**PROBLEM STATEMENT**. Render every line of the rows below as a Markdown table, omitting blank lines. Use two columns: "No." for the row number and "Text" for the line.

Rows on finding words and elements
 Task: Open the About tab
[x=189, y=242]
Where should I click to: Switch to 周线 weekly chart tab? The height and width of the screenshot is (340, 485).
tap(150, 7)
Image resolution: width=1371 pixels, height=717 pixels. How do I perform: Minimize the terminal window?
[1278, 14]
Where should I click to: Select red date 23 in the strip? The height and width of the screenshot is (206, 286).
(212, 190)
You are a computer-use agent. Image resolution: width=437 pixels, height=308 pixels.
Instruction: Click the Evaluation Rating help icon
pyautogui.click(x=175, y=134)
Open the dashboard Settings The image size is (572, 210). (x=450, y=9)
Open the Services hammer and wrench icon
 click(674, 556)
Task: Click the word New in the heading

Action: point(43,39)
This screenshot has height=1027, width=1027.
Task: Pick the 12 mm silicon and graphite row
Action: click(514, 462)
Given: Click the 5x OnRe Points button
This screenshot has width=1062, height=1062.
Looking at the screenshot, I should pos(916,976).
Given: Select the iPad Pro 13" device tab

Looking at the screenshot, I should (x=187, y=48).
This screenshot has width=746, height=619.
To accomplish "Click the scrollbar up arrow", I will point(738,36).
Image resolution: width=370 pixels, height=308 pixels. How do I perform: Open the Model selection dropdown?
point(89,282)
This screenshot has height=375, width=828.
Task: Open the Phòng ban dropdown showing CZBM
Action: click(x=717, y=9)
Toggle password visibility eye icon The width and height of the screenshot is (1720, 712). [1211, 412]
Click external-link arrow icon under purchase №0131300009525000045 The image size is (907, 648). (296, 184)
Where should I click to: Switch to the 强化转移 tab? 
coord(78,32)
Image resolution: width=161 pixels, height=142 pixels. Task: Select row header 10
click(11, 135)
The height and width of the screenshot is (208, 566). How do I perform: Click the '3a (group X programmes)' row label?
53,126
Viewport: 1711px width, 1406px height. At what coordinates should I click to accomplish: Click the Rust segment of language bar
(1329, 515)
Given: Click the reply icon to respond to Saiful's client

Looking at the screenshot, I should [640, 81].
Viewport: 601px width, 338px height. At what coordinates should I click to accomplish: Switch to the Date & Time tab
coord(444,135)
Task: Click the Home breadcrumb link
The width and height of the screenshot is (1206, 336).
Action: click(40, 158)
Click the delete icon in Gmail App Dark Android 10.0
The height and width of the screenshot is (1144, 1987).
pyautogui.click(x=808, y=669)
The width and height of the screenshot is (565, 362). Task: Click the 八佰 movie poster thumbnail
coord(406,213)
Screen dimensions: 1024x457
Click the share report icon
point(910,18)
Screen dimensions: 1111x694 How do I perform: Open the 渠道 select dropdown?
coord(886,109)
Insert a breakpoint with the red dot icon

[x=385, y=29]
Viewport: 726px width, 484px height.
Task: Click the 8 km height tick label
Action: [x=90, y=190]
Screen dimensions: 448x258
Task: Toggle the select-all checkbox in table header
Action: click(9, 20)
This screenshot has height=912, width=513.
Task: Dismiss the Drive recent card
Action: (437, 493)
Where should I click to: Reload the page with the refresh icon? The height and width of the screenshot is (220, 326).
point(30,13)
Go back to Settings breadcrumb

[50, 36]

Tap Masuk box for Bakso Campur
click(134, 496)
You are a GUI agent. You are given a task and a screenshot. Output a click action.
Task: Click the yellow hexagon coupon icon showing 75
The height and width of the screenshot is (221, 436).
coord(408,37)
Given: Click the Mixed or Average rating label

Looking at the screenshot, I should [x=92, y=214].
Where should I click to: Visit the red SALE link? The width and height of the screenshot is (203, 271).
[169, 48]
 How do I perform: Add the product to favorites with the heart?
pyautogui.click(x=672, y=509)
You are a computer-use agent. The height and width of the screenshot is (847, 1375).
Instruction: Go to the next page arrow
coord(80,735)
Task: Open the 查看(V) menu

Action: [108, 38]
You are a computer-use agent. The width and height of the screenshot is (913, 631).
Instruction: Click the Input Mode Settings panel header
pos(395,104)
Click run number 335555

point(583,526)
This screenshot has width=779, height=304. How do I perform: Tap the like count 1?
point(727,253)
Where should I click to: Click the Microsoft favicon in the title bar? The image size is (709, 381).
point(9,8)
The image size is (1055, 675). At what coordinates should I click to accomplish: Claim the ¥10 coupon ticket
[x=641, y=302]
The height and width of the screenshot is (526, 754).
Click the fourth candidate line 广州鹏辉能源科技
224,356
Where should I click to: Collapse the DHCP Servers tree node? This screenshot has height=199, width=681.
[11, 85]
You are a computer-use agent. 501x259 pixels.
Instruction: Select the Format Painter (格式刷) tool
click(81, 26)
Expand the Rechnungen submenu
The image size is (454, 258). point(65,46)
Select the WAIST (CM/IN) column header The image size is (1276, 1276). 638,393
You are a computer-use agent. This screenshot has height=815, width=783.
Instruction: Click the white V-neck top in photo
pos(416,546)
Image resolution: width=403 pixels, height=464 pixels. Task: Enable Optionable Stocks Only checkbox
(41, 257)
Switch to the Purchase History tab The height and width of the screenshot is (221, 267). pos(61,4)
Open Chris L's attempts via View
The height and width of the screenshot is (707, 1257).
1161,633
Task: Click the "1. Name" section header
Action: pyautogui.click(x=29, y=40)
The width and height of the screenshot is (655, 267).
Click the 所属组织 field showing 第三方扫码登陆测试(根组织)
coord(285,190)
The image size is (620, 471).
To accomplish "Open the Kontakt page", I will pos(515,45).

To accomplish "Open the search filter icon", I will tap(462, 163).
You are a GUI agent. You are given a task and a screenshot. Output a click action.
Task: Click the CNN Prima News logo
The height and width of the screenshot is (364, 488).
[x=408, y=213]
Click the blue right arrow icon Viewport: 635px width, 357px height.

**WRITTEN RESPONSE**.
| No. | Text |
|---|---|
| 1 |  Task: Open the About tab |
| 2 | [x=189, y=242] |
| 3 | Where should I click to: Switch to 周线 weekly chart tab? The height and width of the screenshot is (340, 485). |
| 4 | tap(150, 7) |
| 5 | Image resolution: width=1371 pixels, height=717 pixels. How do I perform: Minimize the terminal window? |
| 6 | [1278, 14] |
| 7 | Where should I click to: Select red date 23 in the strip? The height and width of the screenshot is (206, 286). |
| 8 | (212, 190) |
| 9 | You are a computer-use agent. Image resolution: width=437 pixels, height=308 pixels. |
| 10 | Instruction: Click the Evaluation Rating help icon |
| 11 | pyautogui.click(x=175, y=134) |
| 12 | Open the dashboard Settings The image size is (572, 210). (x=450, y=9) |
| 13 | Open the Services hammer and wrench icon |
| 14 |  click(674, 556) |
| 15 | Task: Click the word New in the heading |
| 16 | Action: point(43,39) |
| 17 | This screenshot has height=1027, width=1027. |
| 18 | Task: Pick the 12 mm silicon and graphite row |
| 19 | Action: click(514, 462) |
| 20 | Given: Click the 5x OnRe Points button |
| 21 | This screenshot has width=1062, height=1062. |
| 22 | Looking at the screenshot, I should pos(916,976). |
| 23 | Given: Select the iPad Pro 13" device tab |
| 24 | Looking at the screenshot, I should (x=187, y=48). |
| 25 | This screenshot has width=746, height=619. |
| 26 | To accomplish "Click the scrollbar up arrow", I will point(738,36). |
| 27 | Image resolution: width=370 pixels, height=308 pixels. How do I perform: Open the Model selection dropdown? |
| 28 | point(89,282) |
| 29 | This screenshot has height=375, width=828. |
| 30 | Task: Open the Phòng ban dropdown showing CZBM |
| 31 | Action: click(x=717, y=9) |
| 32 | Toggle password visibility eye icon The width and height of the screenshot is (1720, 712). [1211, 412] |
| 33 | Click external-link arrow icon under purchase №0131300009525000045 The image size is (907, 648). (296, 184) |
| 34 | Where should I click to: Switch to the 强化转移 tab?  |
| 35 | coord(78,32) |
| 36 | Image resolution: width=161 pixels, height=142 pixels. Task: Select row header 10 |
| 37 | click(11, 135) |
| 38 | The height and width of the screenshot is (208, 566). How do I perform: Click the '3a (group X programmes)' row label? |
| 39 | 53,126 |
| 40 | Viewport: 1711px width, 1406px height. At what coordinates should I click to accomplish: Click the Rust segment of language bar |
| 41 | (1329, 515) |
| 42 | Given: Click the reply icon to respond to Saiful's client |
| 43 | Looking at the screenshot, I should [640, 81]. |
| 44 | Viewport: 601px width, 338px height. At what coordinates should I click to accomplish: Switch to the Date & Time tab |
| 45 | coord(444,135) |
| 46 | Task: Click the Home breadcrumb link |
| 47 | The width and height of the screenshot is (1206, 336). |
| 48 | Action: click(40, 158) |
| 49 | Click the delete icon in Gmail App Dark Android 10.0 |
| 50 | The height and width of the screenshot is (1144, 1987). |
| 51 | pyautogui.click(x=808, y=669) |
| 52 | The width and height of the screenshot is (565, 362). Task: Click the 八佰 movie poster thumbnail |
| 53 | coord(406,213) |
| 54 | Screen dimensions: 1024x457 |
| 55 | Click the share report icon |
| 56 | point(910,18) |
| 57 | Screen dimensions: 1111x694 How do I perform: Open the 渠道 select dropdown? |
| 58 | coord(886,109) |
| 59 | Insert a breakpoint with the red dot icon |
| 60 | [x=385, y=29] |
| 61 | Viewport: 726px width, 484px height. |
| 62 | Task: Click the 8 km height tick label |
| 63 | Action: [x=90, y=190] |
| 64 | Screen dimensions: 448x258 |
| 65 | Task: Toggle the select-all checkbox in table header |
| 66 | Action: click(9, 20) |
| 67 | This screenshot has height=912, width=513. |
| 68 | Task: Dismiss the Drive recent card |
| 69 | Action: (437, 493) |
| 70 | Where should I click to: Reload the page with the refresh icon? The height and width of the screenshot is (220, 326). |
| 71 | point(30,13) |
| 72 | Go back to Settings breadcrumb |
| 73 | [50, 36] |
| 74 | Tap Masuk box for Bakso Campur |
| 75 | click(134, 496) |
| 76 | You are a GUI agent. You are given a task and a screenshot. Output a click action. |
| 77 | Task: Click the yellow hexagon coupon icon showing 75 |
| 78 | The height and width of the screenshot is (221, 436). |
| 79 | coord(408,37) |
| 80 | Given: Click the Mixed or Average rating label |
| 81 | Looking at the screenshot, I should [x=92, y=214]. |
| 82 | Where should I click to: Visit the red SALE link? The width and height of the screenshot is (203, 271). |
| 83 | [169, 48] |
| 84 |  How do I perform: Add the product to favorites with the heart? |
| 85 | pyautogui.click(x=672, y=509) |
| 86 | You are a computer-use agent. The height and width of the screenshot is (847, 1375). |
| 87 | Instruction: Go to the next page arrow |
| 88 | coord(80,735) |
| 89 | Task: Open the 查看(V) menu |
| 90 | Action: [108, 38] |
| 91 | You are a computer-use agent. The width and height of the screenshot is (913, 631). |
| 92 | Instruction: Click the Input Mode Settings panel header |
| 93 | pos(395,104) |
| 94 | Click run number 335555 |
| 95 | point(583,526) |
| 96 | This screenshot has width=779, height=304. How do I perform: Tap the like count 1? |
| 97 | point(727,253) |
| 98 | Where should I click to: Click the Microsoft favicon in the title bar? The image size is (709, 381). |
| 99 | point(9,8) |
| 100 | The image size is (1055, 675). At what coordinates should I click to accomplish: Claim the ¥10 coupon ticket |
| 101 | [x=641, y=302] |
| 102 | The height and width of the screenshot is (526, 754). |
| 103 | Click the fourth candidate line 广州鹏辉能源科技 |
| 104 | 224,356 |
| 105 | Where should I click to: Collapse the DHCP Servers tree node? This screenshot has height=199, width=681. |
| 106 | [11, 85] |
| 107 | You are a computer-use agent. 501x259 pixels. |
| 108 | Instruction: Select the Format Painter (格式刷) tool |
| 109 | click(81, 26) |
| 110 | Expand the Rechnungen submenu |
| 111 | The image size is (454, 258). point(65,46) |
| 112 | Select the WAIST (CM/IN) column header The image size is (1276, 1276). 638,393 |
| 113 | You are a computer-use agent. This screenshot has height=815, width=783. |
| 114 | Instruction: Click the white V-neck top in photo |
| 115 | pos(416,546) |
| 116 | Image resolution: width=403 pixels, height=464 pixels. Task: Enable Optionable Stocks Only checkbox |
| 117 | (41, 257) |
| 118 | Switch to the Purchase History tab The height and width of the screenshot is (221, 267). pos(61,4) |
| 119 | Open Chris L's attempts via View |
| 120 | The height and width of the screenshot is (707, 1257). |
| 121 | 1161,633 |
| 122 | Task: Click the "1. Name" section header |
| 123 | Action: pyautogui.click(x=29, y=40) |
| 124 | The width and height of the screenshot is (655, 267). |
| 125 | Click the 所属组织 field showing 第三方扫码登陆测试(根组织) |
| 126 | coord(285,190) |
| 127 | The image size is (620, 471). |
| 128 | To accomplish "Open the Kontakt page", I will pos(515,45). |
| 129 | To accomplish "Open the search filter icon", I will tap(462, 163). |
| 130 | You are a GUI agent. You are given a task and a screenshot. Output a click action. |
| 131 | Task: Click the CNN Prima News logo |
| 132 | The height and width of the screenshot is (364, 488). |
| 133 | [x=408, y=213] |
| 134 | Click the blue right arrow icon Viewport: 635px width, 357px height. |